Please join us on Wednesday, November 13, 2024, 2:00 PM, for the next CIC Imaging Series.
Speaker
Michele Desjardins
Assistant Professor
Biography
Dr.Desjardins completed her bachelor’s in physics at Université de Montréal. Her PhD was a ‘’cotutelle’’ between Polytechnique Montréal and Université Pierre et Marie Curie Paris 6. She completed a 3-year post-doc at University of California San Diego before starting her position as a Professor at Université Laval and researcher at the CHU de Québec in 2017. (Alternative) Driven by her bachelor’s degree in physics, Dr. Desjardins obtained a doctorate in biomedical engineering in joint supervision from the Université Pierre et Marie Curie (Paris 6) and the École Polytechnique de Montréal, completed by a postdoctoral fellowship at the University of California, San Diego. She is now an assistant professor in the Department of Physics, Engineering Physics and Optics at Université Laval, and a researcher at the CHU de Québec-Université Laval Research Center. Her research focuses on in vivo imaging of blood vessels and oxygenation.
Title
Multiscale neuro-vascular imaging and modelling in the mouse brain
Abstract
Functional connectivity and graph-theoretical properties of resting-state networks are showing promise as eventual clinical markers of neurological diseases. However, being measured with blood oxygen level-dependent functional magnetic resonance imaging, they reflect the interplay between neurons and blood vessels, which are themselves affected by these diseases. In animal models, direct measures of neuronal and vascular structure and function can be achieved using multiphoton microscopy, but are limited by a trade-off between temporal resolution, spatial resolution, and field-of-view. This talk will present our ongoing developments towards establishing tools for studying neuro-vascular interactions across spatial scales in the awake mouse brain. On the experimental side, we are designing a multimodal microscope combining Bessel focus two-photon microscopy and optical coherence tomography that will allow to record microscale video-rate neuronal and vascular dynamics in 3D volumes in vivo.
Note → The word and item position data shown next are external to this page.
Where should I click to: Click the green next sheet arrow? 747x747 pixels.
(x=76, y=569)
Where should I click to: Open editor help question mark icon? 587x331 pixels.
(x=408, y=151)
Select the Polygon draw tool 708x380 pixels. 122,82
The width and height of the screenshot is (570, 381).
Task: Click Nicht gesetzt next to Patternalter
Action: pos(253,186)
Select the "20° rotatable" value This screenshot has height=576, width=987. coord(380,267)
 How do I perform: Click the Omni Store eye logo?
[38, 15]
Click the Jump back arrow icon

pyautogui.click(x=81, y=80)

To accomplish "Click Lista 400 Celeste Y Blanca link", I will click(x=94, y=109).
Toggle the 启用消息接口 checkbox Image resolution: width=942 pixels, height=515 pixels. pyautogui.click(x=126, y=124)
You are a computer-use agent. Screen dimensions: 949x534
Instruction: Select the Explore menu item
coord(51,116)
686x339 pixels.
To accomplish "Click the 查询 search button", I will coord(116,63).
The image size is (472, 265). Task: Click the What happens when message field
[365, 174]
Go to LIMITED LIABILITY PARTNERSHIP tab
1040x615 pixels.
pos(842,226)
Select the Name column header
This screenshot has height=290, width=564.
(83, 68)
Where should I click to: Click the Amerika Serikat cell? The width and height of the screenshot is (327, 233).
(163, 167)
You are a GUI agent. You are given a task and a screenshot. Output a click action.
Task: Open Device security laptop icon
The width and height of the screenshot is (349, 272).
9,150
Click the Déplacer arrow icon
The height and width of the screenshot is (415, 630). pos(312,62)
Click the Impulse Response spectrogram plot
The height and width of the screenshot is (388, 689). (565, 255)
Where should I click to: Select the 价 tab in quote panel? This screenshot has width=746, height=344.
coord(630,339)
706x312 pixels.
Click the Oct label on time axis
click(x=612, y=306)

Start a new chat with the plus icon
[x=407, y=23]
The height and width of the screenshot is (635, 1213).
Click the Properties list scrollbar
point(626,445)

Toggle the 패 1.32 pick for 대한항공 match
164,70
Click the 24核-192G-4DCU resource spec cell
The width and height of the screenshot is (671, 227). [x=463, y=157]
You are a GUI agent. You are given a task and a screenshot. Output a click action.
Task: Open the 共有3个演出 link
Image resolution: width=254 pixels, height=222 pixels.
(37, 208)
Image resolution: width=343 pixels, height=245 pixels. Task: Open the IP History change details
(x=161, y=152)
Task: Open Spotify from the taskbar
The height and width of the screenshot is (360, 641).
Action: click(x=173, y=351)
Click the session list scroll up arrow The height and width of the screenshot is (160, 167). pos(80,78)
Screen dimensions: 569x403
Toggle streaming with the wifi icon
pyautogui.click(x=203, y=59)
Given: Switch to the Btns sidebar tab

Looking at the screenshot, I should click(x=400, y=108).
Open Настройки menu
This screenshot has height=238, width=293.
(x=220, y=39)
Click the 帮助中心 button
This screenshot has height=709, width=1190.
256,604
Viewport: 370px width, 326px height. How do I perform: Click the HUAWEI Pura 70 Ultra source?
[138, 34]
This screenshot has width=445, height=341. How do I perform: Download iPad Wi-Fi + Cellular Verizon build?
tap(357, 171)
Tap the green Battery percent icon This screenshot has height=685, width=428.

Mesoscale cortical neurovascular interactions are measured using widefield imaging of fluorescent, intrinsic and speckle contrast signals. On the data science side, we are developing models for integrating vascular parameters into biophysical bottom-up and top-down linear models of fMRI signals. Current applications include the study of neuronal and vascular networks as they evolve during aging.
How to attend
The event will be held in the Bowerman Room and will be rebroadcast by Zoom.